▶ [Selected text]
^^^^

Beefy Boxes and Bandwidth Generously Provided by pair Networks
laziness, impatience, and hubris
 
PerlMonks  

non-exact regexp matches

by vinforget (Beadle)
on Jun 23, 2004 at 14:38 UTC ( [id://369048]=perlquestion: print w/replies, xml ) Need Help??

vinforget has asked for the wisdom of the Perl Monks concerning the following question:

Hi all, I've been tring to find a way to detect "partial/wobbly" regexp matches i.e. given a string of charaters, return all matches to a regexp, with maximum of 2 failures/mismatches. Example:
$str = "PolarBear"; $str =~ /polarbear/; #returns 2, and/or [0,5] for positions ^ ^ $str =~ /Polerbear/; #returns 2, and/or [3,5] for positions ^ ^ $str =~ /Polarbeer/; #returns 3, and/or [5,7] for positions ^ ^
How would I go about, or is it even possible, to return the number of times the reg-exp fails and/or list the positions in the string. Thanks. P.S. I’ve looked at node id=74651, but is this what I am looking for.... is it stable?

Replies are listed 'Best First'.
Re: non-exact regexp matches
by McMahon (Chaplain) on Jun 23, 2004 at 14:44 UTC
    string-approx might get you there.
    Maybe also levenshtein

    I haven't tried these, but I've been reading about them recently.
      Thanks ! These are pretty cool (I could see come use for them in my work), but I'm looking for something which I could use a regexp:
      $str = "PolarBear"; $str =~ /[Pp]olar[Bb]e[ae]r/;
      if $str is "polarbear" or "polarbeer" or "Polarbear" returns 0
      if $str is "PolarBeat returns 1
      if $str is "PelarBeat returns 2
      etc,etc.
        Ah, I see. (Also didn't realize that String::Approx doesn't use regexes)

        So this is crazy, but it just might work: stick each letter of one string into one array, then each letter of the other string into the other array. Then use List::Compare to figure out how the two strings are different.

        List::Compare is my favorite hammer these days. =)

^^^^

▶ [Recorded information]
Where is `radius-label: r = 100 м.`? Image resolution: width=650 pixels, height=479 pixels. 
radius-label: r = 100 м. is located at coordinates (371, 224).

^^^^

▶ [What the task requires]
Return the stretch of the PerlMonks thread from "Thanks ! These" through "strings are different.", copied word for word.

▶ [Finished task]
Thanks ! These are pretty cool (I could see come use for them in my work), but I'm looking for something which I could use a regexp:
      $str = "PolarBear"; $str =~ /[Pp]olar[Bb]e[ae]r/;
      if $str is "polarbear" or "polarbeer" or "Polarbear" returns 0
      if $str is "PolarBeat returns 1
      if $str is "PelarBeat returns 2
      etc,etc.
        Ah, I see. (Also didn't realize that String::Approx doesn't use regexes)

        So this is crazy, but it just might work: stick each letter of one string into one array, then each letter of the other string into the other array. Then use List::Compare to figure out how the two strings are different.